The utilization of psychotropic substances has been recognized as a risk factor for self-harm and impulsive behaviors. It is well-documented that substances such as alcohol, amphetamines, and hallucinogens can induce changes in mood, perception, and judgment, thereby leading individuals to engage in self-destructive actions.
In the first case, it is likely that the patient's impaired judgment resulting from substance use played a significant role in the self-inflicted injuries, including the auto-orchiectomy.2
In the second case, religious conviction played a significant role as the patient held a strong belief that the removal of his testicles would enhance his Christian faith. Historical text documents castration as a form of purification and offering as early as 300 BC, and it has been recorded that ancient Christian scholars performed auto-orchiectomy as a way to maintain chastity.3,4 The impact of religious and cultural beliefs on self-inflicted testicular mutilation has been observed across different settings, emphasizing the importance of comprehensively grasping the intricate interplay between personal convictions, psychological well-being, and extreme behaviors.5
In both cases, prompt surgical intervention was imperative to address the critical hemorrhagic shock and repair the scrotal lacerations, thereby ensuring the patients' survival.

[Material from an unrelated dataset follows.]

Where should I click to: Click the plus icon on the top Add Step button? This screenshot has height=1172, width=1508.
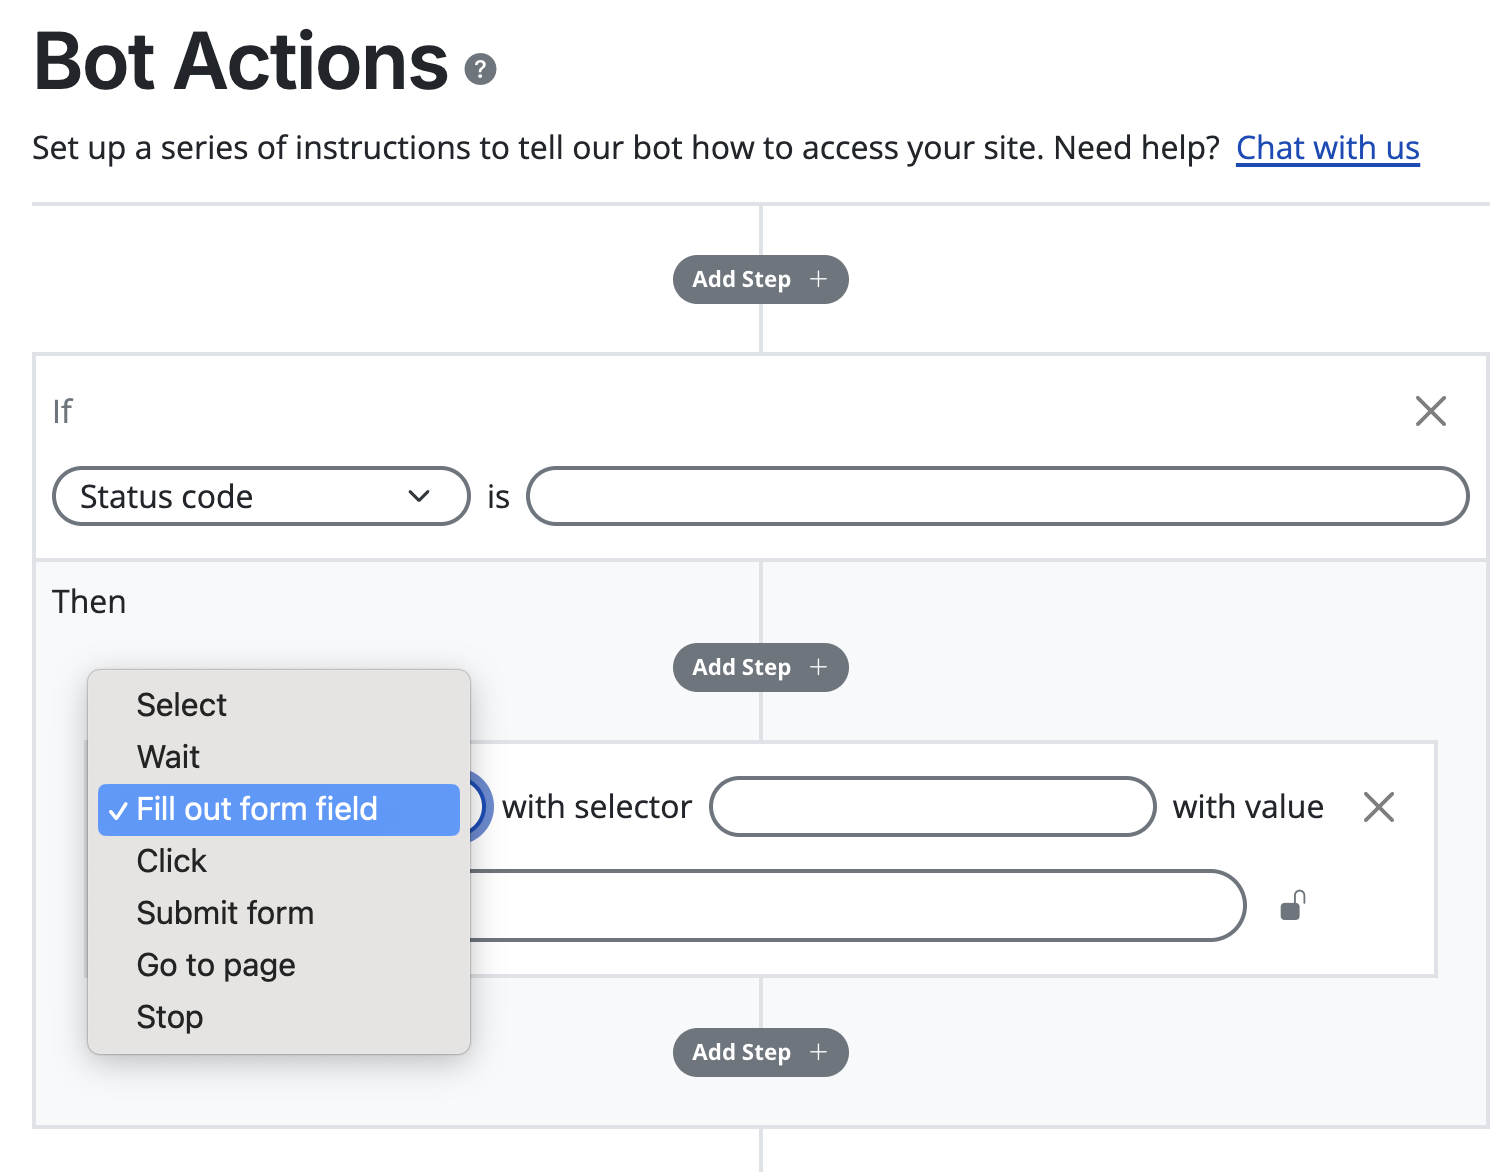tap(818, 279)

Attention was placed on attaining hemostasis and restoring anatomical integrity. Nevertheless, it is important to acknowledge the potential long-term psychological aspects in both cases. Comprehensive psychiatric assessments and continuous mental health support play a critical role in managing the care and subsequent monitoring of individuals who have performed self-inflicted genital mutilation.6
Additionally, we must acknowledge that some patients may perform auto-orchiectomy as a means of gender confirmation out of desperation after being failed by the health care system. This is especially true of patients who have been forced to wait significant periods of time for their surgery to be approved, or for patients whose surgery is denied by insurance.
Management
Given the rare occurrence of auto-orchiectomy, formulating standardized protocols for managing such cases poses a challenge. Instead, tailored strategies are necessary, involving a collaborative effort from a diverse team of emergency medical specialists, surgeons, urologists, chaplains, psychiatrists, and other health care professionals. This multidisciplinary approach is crucial in addressing the intricate physical, psychological, and social implications linked to these self-inflicted injuries.
References
- Cleveland S. Three cases of self-castration. J Ner Men Dis. 1956;123(4):386-391.
- Skegg K. Self-harm. Lancet. 2005;366(9495):1471-1483.
- Chadwick H. Origen. Encyclopedia Britannica. 2023.
- Pachis P. The rites of the day of blood (dies sanguinis) in the Graeco-Roman cult of Cybele and Attis: A cognitive historiographical approach. J Cog Historiography. 2019; 5(1-2).
- Schwerkoske JP, Caplan JP, Benford DM. Self-mutilation and biblical delusions: a review. Psychosomatics. 2012;53(4):327-333.
- Veeder TA, Leo RJ. Male genital self-mutilation: a systematic review of psychiatric disorders and psychosocial factors. Gen Hos Psychiatry. 2007;44:43-50.